▶ **Short exercise**
Copy the items from the line with "Where should I" through the line with "click(711, 18)", changing "Shutdown" to "Restart" and leaving everything else the same. Leave the pictures out.

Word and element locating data
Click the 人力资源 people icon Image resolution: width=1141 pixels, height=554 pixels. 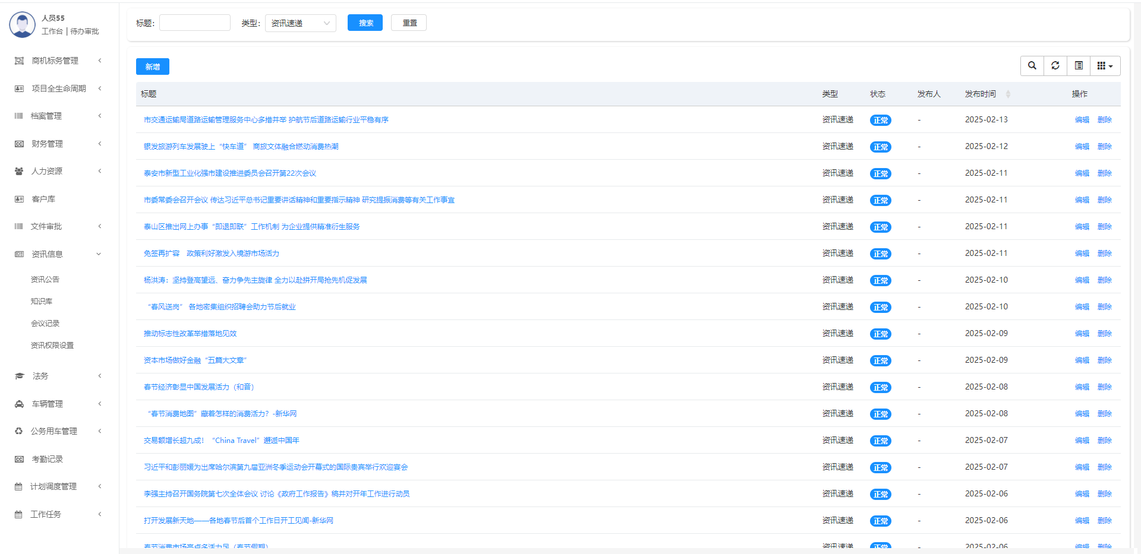19,171
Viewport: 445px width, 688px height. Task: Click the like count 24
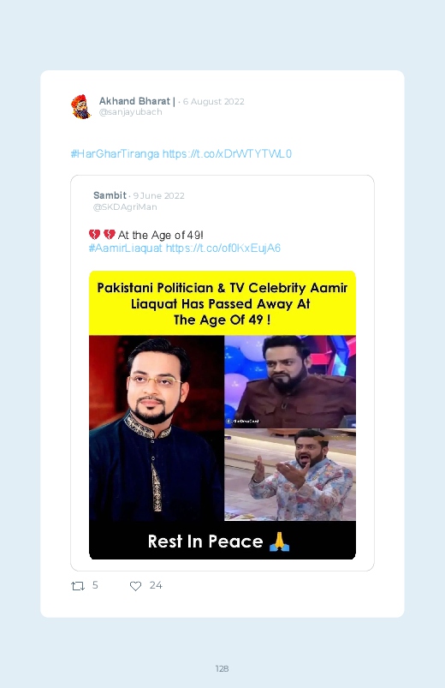click(156, 585)
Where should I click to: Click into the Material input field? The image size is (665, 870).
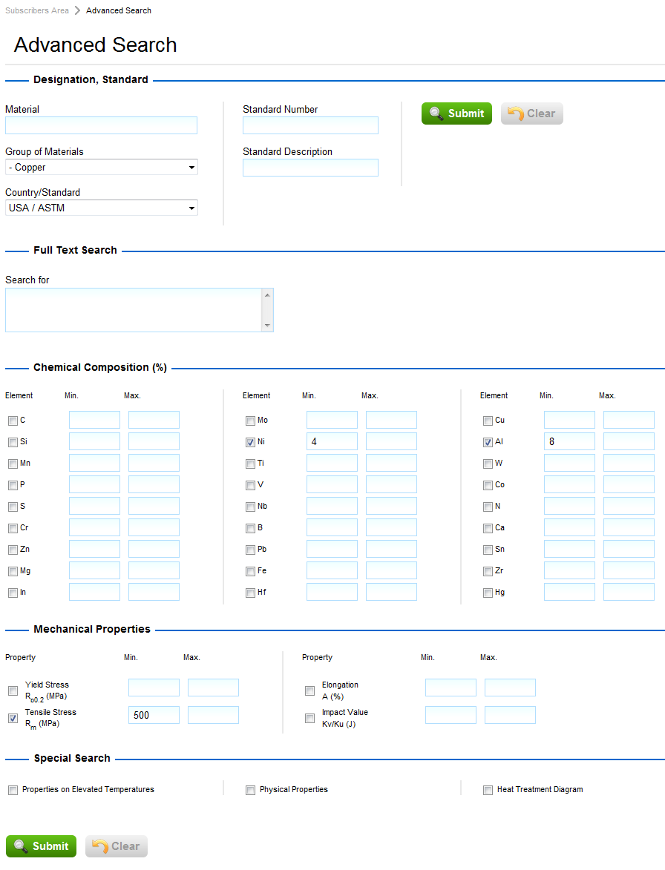tap(101, 125)
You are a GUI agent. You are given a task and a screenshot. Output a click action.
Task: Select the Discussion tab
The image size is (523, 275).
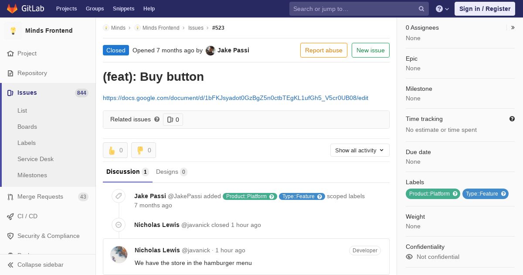point(128,172)
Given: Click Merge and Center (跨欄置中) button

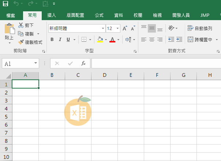Looking at the screenshot, I should tap(200, 40).

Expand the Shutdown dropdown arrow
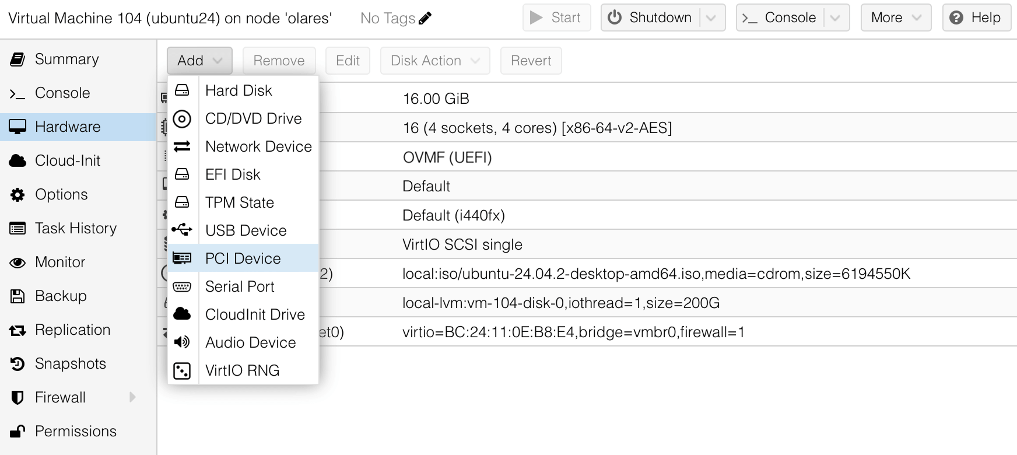click(711, 18)
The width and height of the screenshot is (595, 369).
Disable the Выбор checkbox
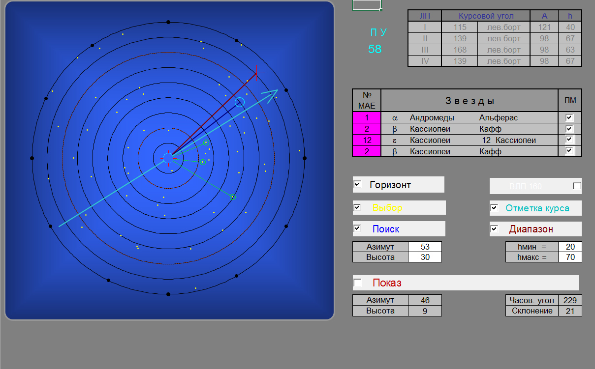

▶ **Answer to this exercise**
Where should I click to: Click into the Material input field? The image size is (665, 870).
tap(101, 125)
You are a GUI agent. You are given a task and a screenshot. Output a click action.
Task: Select the Discussion tab
The image size is (523, 275).
point(128,172)
Given: Click Merge and Center (跨欄置中) button

Looking at the screenshot, I should tap(200, 40).

Expand the Restart dropdown arrow
click(711, 18)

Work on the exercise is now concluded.